New-Time Tech Literacy—Examples?

A couple examples.

A friend of mine got back to his seasonal rental and said was having trouble with his cable... was about to call the landlord.... there are two buttons at the top of the remote.... a TV input button and and a power button... he was pressing the wrong button... I pressed the power button and "magically" fixed his cable problem. :facepalm:

My great aunt was visiting my aunt and used the bathroom. She came out of the bathroom all flustered that she couldn't figure out how to turn off the overhead light.... it was a solar tube light! :facepalm:
 
A few years ago I went for lunch with a work friend. He had owned his car for 5 or 6 years and was complaining about the fan speed. It had push buttons for "low" and "high". Low was too low and the windows fogged up and on high it sounded like a jet engine. I pushed the low and high buttons at the same time and they both lit up and provided a perfect "medium" speed.
 
When I was a kid one of my best friends dad was a pulpwood hauler in the backwoods of East Texas. He told me his dad had finally scrimped and saved enough money to buy himself a chainsaw but came home after the first day using it completely exhausted and complaining the saw was a total waste of money. Knowing his dad was technology challenged, he offered to take a look at the saw to be sure it was working OK.

My friend walked out to his dad's truck, gave the rope on the saw a pull and it started right up. His dad yelled, "What's that noise?"
 
When we graduated screaming and kicking from our flip phones to Alcatel smartphones,. I downloaded the manual. I bought us each the identical phone to shorten the learning process.
I did have to read the manual to learn to swipe to answer. My DW was upset by the geolocation function. She would get a message asking her if she liked shopping at a store she just went to. I disabled hers, but left mine on so I could call Lyft or Uber..
When she went from her 1998 Cadillac to a 2017 Mazda it was a real learning process for her. At least there was a manual the size of a phone book.

I paired the Bluetooth in the car with her phone so she could listen to Pandora. She went into the manual to set up the cruise control so it would slow if we caught up to a slower vehicle.
The other thing we did with Bluetooth was to pair her Kindle with our Bose soundbar so we could listen to Pandora in the house.
 
Intuitive - pure BS - laziness on the part of the designer to write up the manual and/or do proper user testing.....they use their customers as beta testers. Iconization is not standard - there are exceptions. And many times some basic configuration settings are buried in sub-menus or there is an assumption you will fiddle around to find it. I find that type of thinking on the part of designers arrogant. If I see that and they don't give me a manual or some sort of resource to tell me how to work their product, I don't buy it.

I worked in a large healthcare organization and we tried to standardize on our technology platform for all patient monitoring. We didn't want the clinicians to get lost trying to find out how to manage the settings. We trained them and then re-trained every year. Each vendor had a different way adjust the settings - one through menus, another a 'trim knob.' We also had a standard configuration built for us---*and* there were manuals available.....so one type of interface was what we had so the clinicians could focus on delivering healthcare and not fighting the technology.

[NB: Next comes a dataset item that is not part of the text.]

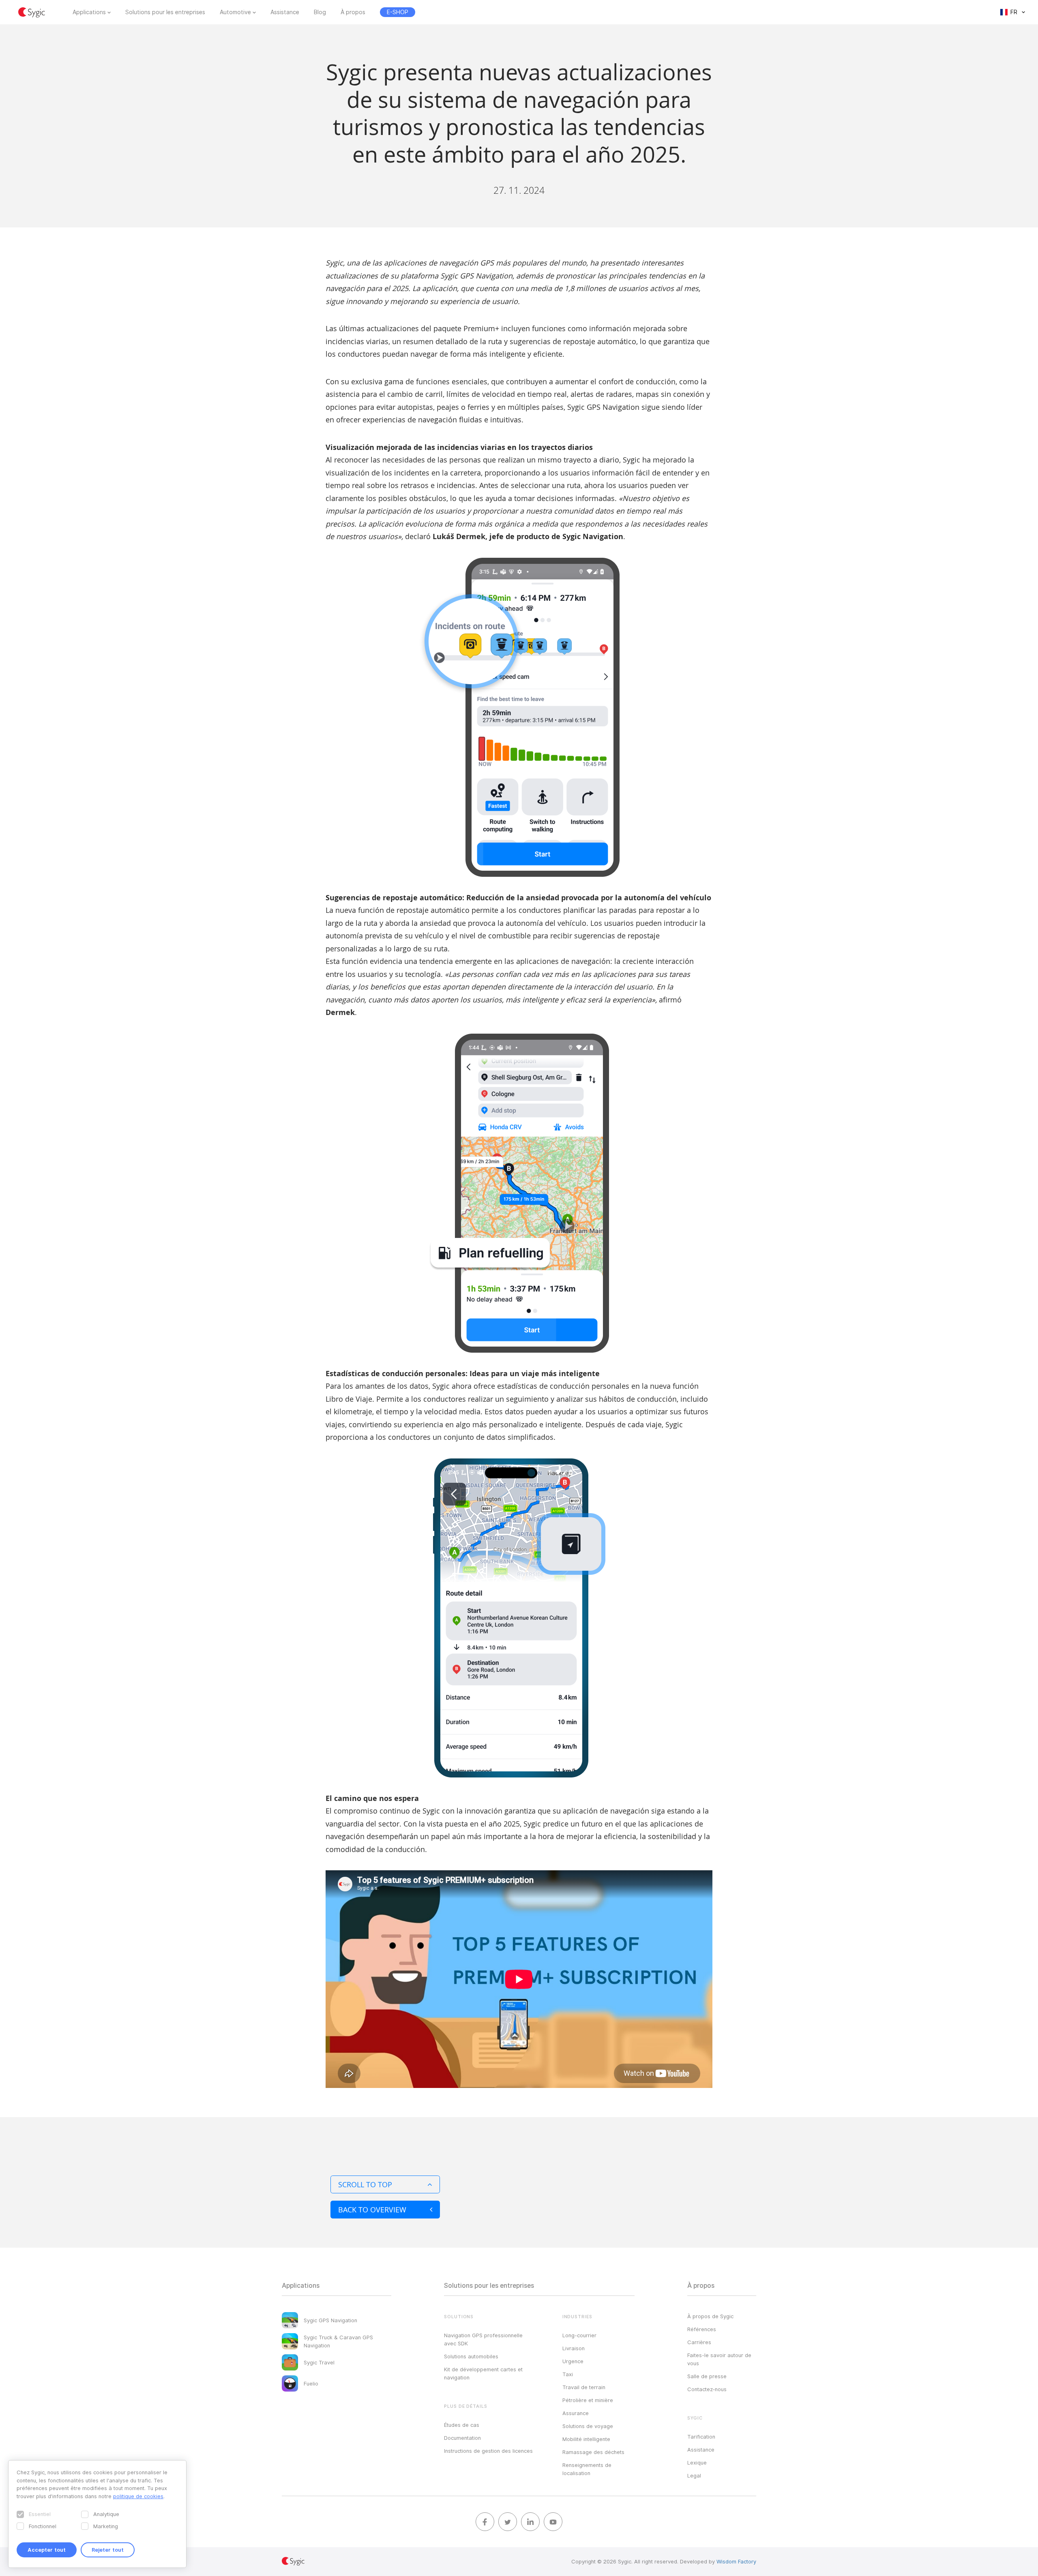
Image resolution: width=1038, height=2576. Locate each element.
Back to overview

I nearly broke a vendor's device once in their 'showroom' showing them how a clinician could screw up the controls by just spinning the knobs around an inadvertently pushing the buttons - the product managers freaked out, but the point was made. People can and will find ways to screw up a device and if you don't account for that in proper user testing, you might end up on the bad end of a lawsuit depending on what the device in question is designed to do.
Back in the day before tech gadgets, I had the job of designing the operator interface for a refinery. Their engineering director would perform product testing by punching random buttons with a rubber pencil stick. Finally I set up a little routine that detected rapid button pressing and displayed "Thanks Frank, have a nice day!" and our console was accepted as superior in human factors.

(They insisted on not resetting the Suppress all alarms button after 10 minutes. That decision ended up costing them $1.5 million! Hey the customer is always right, after all it is their money!)
 
I was impressed when push button radios all seemed to converge on the same standard for setting the buttons, although it got complicated when there were 2 and 3 sets of them!

But I lamented that they never had an agreed process for changing the time! Let's have standard time all year long.